WORK TO BE COMPLETED: Begin at the line that has "Viewport: 1204px width, 623px" and copy the data below word for word through its end. Leave the pictures out.

PROVIDED RECORDS:
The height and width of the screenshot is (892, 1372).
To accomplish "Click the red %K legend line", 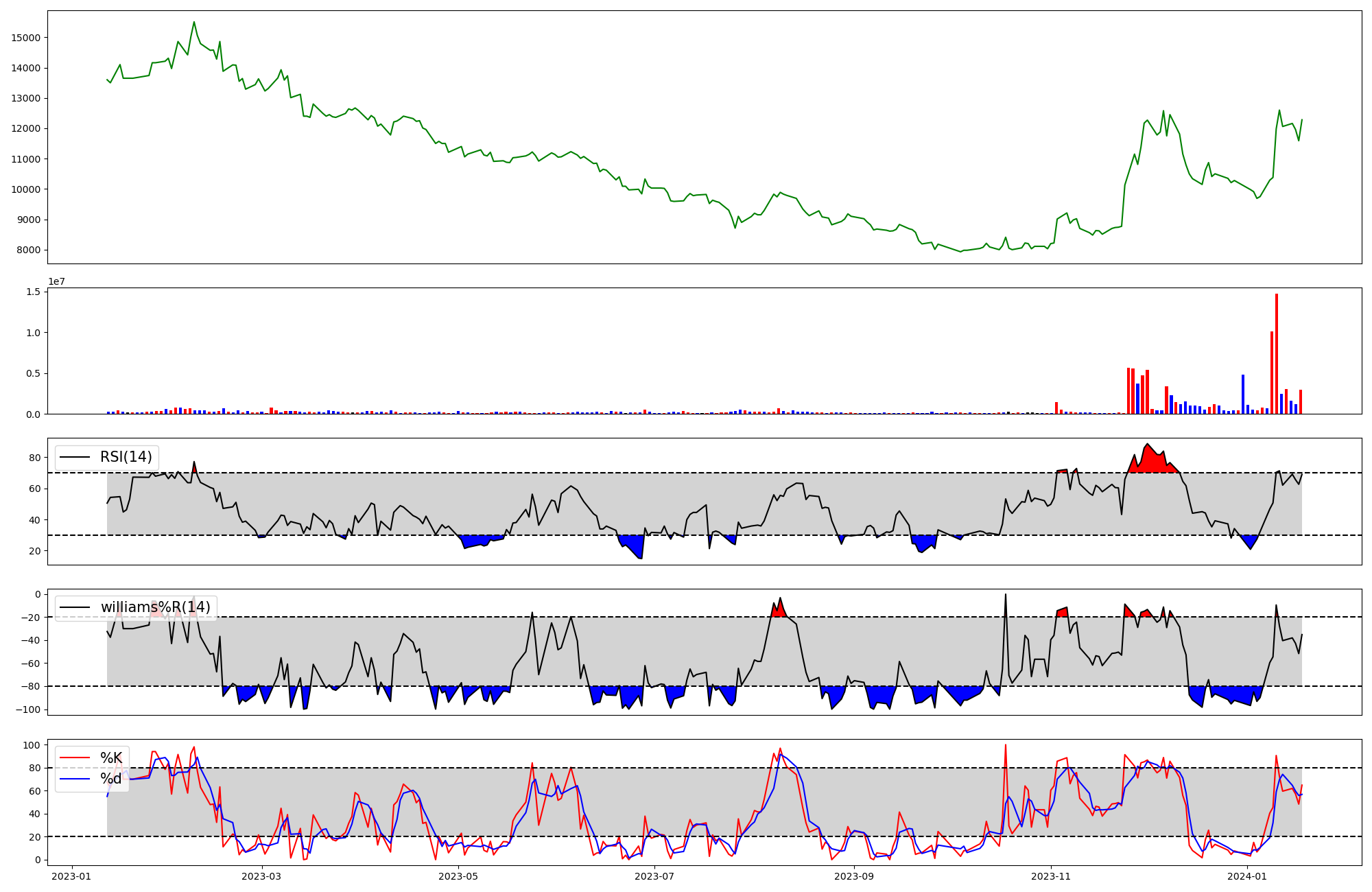I will tap(75, 758).
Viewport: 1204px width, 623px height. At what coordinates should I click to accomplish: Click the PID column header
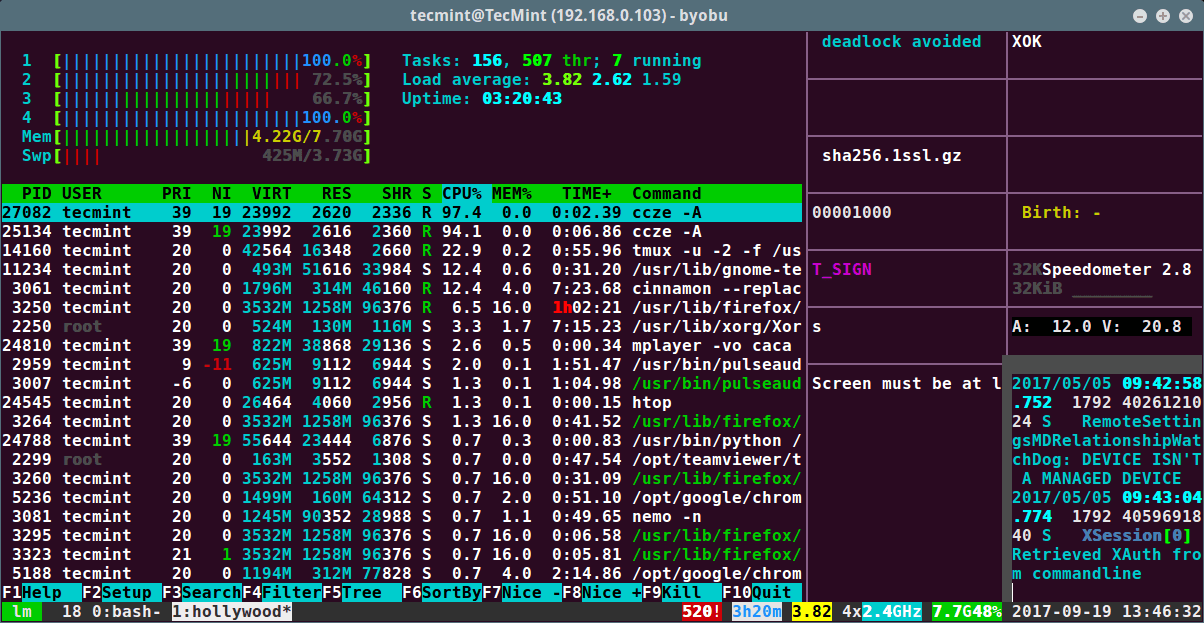37,193
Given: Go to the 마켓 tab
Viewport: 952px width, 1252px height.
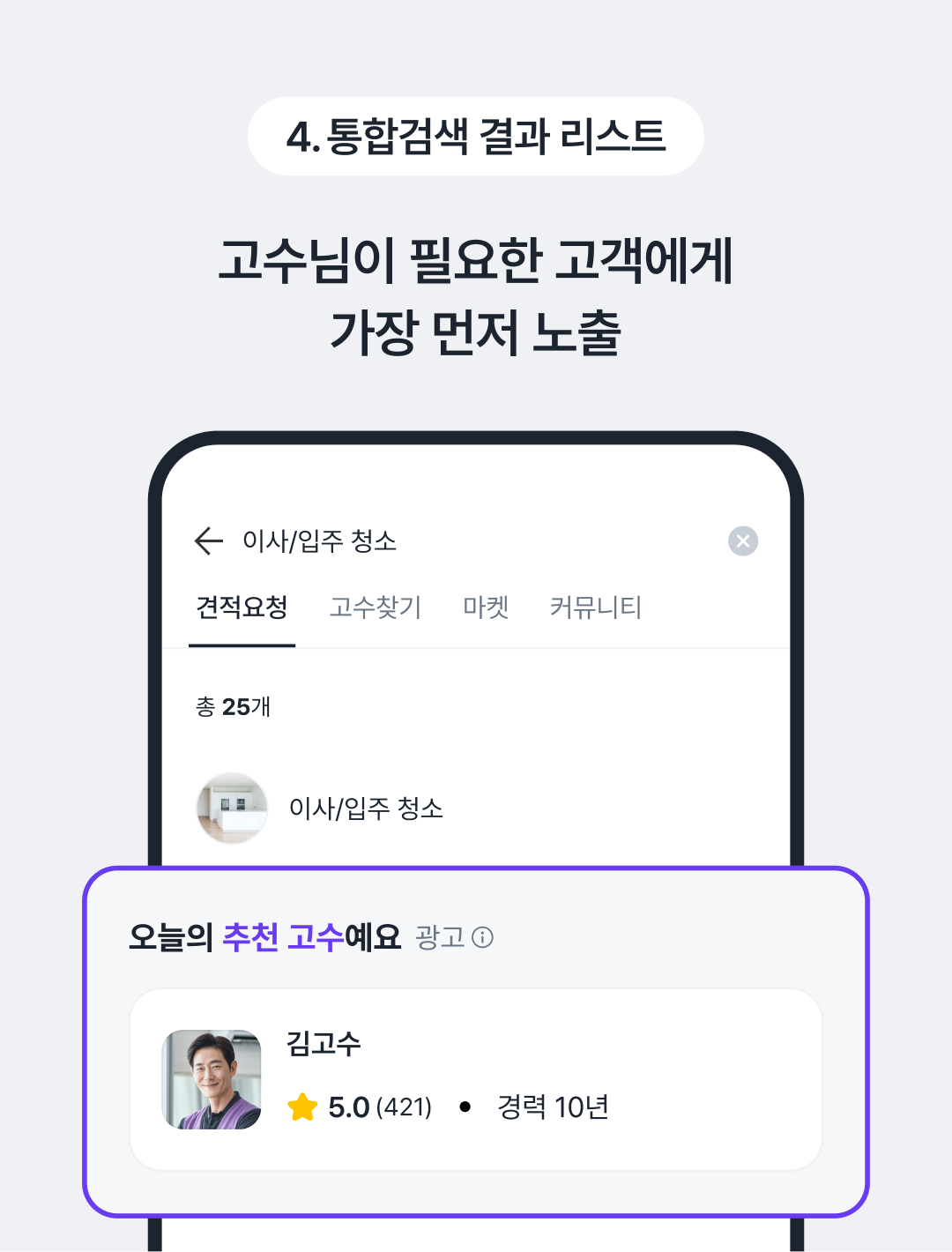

OUTPUT:
Viewport: 1204px width, 623px height. At what coordinates should I click to accomplish: Click the PID column header
37,193
Given: Go to the 마켓 tab
Viewport: 952px width, 1252px height.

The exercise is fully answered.